REQUIRED ACTION 1:
Using the article on bacteria and breast cancer, answer the following:
(a) The activity of which enzyme was boosted by the pathogenic bacteria?
(b) Which cancer center led the work?
(c) Who was the study's lead investigator?
REQUIRED ACTION 2: Reproduce the passage of the article on bacteria and breast cancer that begins at the words "The study found" and ends after the words "study’s lead investigator.".

EXCERPT PROVIDED:
Cancer
Study reveals how bacteria can promote breast cancer

Harmful bacteria may worsen breast cancer by switching on an enzyme that damages DNA and helps tumours grow, researchers say.
The study found that pathogenic bacteria seen in gut and breast tissue, including Bacteroides fragilis, Fusobacterium nucleatum and Escherichia coli, boosted activity of spermine oxidase (SMOX).
This rise was linked to DNA damage, tumour growth and metastasis (the spread of cancer) in lab and animal models.
The work, led by researchers at the Johns Hopkins Kimmel Cancer Center, links microbial dysbiosis (an imbalance of helpful and harmful bacteria) with tumour behaviour and points to SMOX as a possible treatment target.
“Microbes don’t just reside in our gut. They can directly influence cancer behaviour,” said Dipali Sharma, professor of oncology at the centre and the study’s lead investigator.
“We found that an overabundance of certain pathogenic bacteria triggers inflammation and activates SMOX, producing reactive oxygen species that damage DNA and fuel tumour growth.
“By blocking SMOX, we were able to dramatically reduce tumour formation in our preclinical models.”

EXTRACTED MATERIAL:
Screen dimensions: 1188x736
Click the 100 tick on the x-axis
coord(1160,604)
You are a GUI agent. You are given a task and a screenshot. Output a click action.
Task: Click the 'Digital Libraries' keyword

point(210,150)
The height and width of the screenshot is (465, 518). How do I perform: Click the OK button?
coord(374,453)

EXERCISE RESULT 1:
(a) Spermine oxidase (SMOX)
(b) The Johns Hopkins Kimmel Cancer Center
(c) Dipali Sharma, professor of oncology at the centre

EXERCISE RESULT 2:
The study found that pathogenic bacteria seen in gut and breast tissue, including Bacteroides fragilis, Fusobacterium nucleatum and Escherichia coli, boosted activity of spermine oxidase (SMOX).
This rise was linked to DNA damage, tumour growth and metastasis (the spread of cancer) in lab and animal models.
The work, led by researchers at the Johns Hopkins Kimmel Cancer Center, links microbial dysbiosis (an imbalance of helpful and harmful bacteria) with tumour behaviour and points to SMOX as a possible treatment target.
“Microbes don’t just reside in our gut. They can directly influence cancer behaviour,” said Dipali Sharma, professor of oncology at the centre and the study’s lead investigator.